Binary biosorption of Acid Red 14 and Reactive Red 15 onto acid treated okara: Simultaneous spectrophotometric determination of two dyes using partial least squares regression

The biosorption of Acid Red 14 (AR14) and Reactive Red 15 (RR15) by acid treated okara (ATO) in binary solutions was investigated. To overcome the severe spectral overlapping, partial least squares regression as a multivariate calibration method was successfully developed for the simultaneous determination of AR14 and RR15 in binary solutions. In single solution, the Langmuir–Freundlich isotherm yielded the best fit for the whole concentration range; however, both Langmuir and Freundlich isotherm predicted the experimental data well at the different concentration region (100–300 mg/L and 300–500 mg/L). Maximum biosorption capacity obtained from Langmuir isotherm for AR14 and RR15 in single solution was 217.39 and 243.90 mg/g, respectively. In binary solutions, antagonistic biosorption occurred and ATO favored to adsorb RR15. Partial competitive Langmuir, Langmuir–Freundlich isotherm for a binary system and extended Freundlich isotherm could all represent the binary equilibrium data well. The FTIR results indicated the main functional groups on ATO for the biosorption would be amine, hydroxyl, carboxyl and either. ATO was proved to be a low-cost and efficient biosorbent for the removal of dyes studied.

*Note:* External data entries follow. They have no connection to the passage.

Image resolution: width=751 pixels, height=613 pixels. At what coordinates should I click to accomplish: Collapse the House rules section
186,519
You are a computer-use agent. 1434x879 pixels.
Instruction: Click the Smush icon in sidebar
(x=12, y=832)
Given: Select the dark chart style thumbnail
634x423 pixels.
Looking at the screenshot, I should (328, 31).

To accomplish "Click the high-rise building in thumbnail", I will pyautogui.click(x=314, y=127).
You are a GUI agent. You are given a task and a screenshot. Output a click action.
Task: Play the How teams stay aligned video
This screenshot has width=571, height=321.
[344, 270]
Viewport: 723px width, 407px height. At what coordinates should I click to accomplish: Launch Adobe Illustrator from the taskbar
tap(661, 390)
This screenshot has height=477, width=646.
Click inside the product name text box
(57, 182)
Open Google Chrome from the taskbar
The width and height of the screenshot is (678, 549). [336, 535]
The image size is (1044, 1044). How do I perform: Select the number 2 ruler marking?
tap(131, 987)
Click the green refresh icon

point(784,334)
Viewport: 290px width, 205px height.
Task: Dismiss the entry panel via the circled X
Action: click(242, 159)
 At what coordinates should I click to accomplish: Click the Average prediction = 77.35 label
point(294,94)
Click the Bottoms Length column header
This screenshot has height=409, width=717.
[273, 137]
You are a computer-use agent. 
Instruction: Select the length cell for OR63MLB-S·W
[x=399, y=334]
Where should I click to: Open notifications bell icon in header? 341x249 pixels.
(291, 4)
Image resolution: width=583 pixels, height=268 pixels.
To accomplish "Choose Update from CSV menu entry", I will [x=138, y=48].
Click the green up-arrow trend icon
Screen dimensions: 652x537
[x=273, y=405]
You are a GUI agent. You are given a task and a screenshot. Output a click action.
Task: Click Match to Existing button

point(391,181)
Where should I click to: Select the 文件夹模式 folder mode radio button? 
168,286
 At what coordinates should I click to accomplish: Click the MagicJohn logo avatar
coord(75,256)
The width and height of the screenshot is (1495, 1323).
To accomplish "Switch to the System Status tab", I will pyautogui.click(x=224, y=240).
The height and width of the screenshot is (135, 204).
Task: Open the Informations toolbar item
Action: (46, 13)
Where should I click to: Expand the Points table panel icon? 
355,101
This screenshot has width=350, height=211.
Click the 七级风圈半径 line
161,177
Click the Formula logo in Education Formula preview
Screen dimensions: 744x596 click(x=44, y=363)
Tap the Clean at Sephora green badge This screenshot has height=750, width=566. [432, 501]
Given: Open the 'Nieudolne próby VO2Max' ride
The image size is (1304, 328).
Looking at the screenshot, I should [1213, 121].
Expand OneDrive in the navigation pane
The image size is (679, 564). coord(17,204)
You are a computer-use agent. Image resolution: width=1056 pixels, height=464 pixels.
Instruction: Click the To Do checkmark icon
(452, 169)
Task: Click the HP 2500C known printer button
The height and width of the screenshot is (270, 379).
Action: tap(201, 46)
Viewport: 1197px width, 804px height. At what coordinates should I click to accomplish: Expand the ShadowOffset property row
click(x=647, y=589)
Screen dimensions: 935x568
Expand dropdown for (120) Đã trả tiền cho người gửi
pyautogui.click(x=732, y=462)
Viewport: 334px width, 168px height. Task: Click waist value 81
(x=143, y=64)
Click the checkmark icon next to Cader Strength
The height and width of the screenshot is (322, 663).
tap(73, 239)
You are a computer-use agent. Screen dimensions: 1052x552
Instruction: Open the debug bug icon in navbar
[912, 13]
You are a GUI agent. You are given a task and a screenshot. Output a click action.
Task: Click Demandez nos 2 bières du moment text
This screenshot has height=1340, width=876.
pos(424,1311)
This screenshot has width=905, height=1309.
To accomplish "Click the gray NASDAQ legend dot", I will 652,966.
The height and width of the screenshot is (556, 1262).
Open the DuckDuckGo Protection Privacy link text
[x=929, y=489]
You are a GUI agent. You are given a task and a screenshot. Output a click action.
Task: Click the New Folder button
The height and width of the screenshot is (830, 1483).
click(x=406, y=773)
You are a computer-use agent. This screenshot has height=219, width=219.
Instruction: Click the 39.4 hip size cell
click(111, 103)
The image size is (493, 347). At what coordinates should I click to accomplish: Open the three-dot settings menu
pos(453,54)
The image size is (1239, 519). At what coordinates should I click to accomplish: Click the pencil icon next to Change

► Binary biosorption of Acid Red 14 (AR14) and Reactive Red 15 (RR15) by acid treated okara was studied.
► A partial least squares regression was developed for the simultaneous analysis of the two dyes.
► Acid treated okara was proved to be a novel and efficient biosorbent for the removal of dyes studied.
► In single solution, maximum biosorption capacity for AR14 and RR15 was 217.39 and 243.90 mg/g.
► In binary solutions, antagonistic biosorption occurred and the biosorbent favored to adsorb RR15.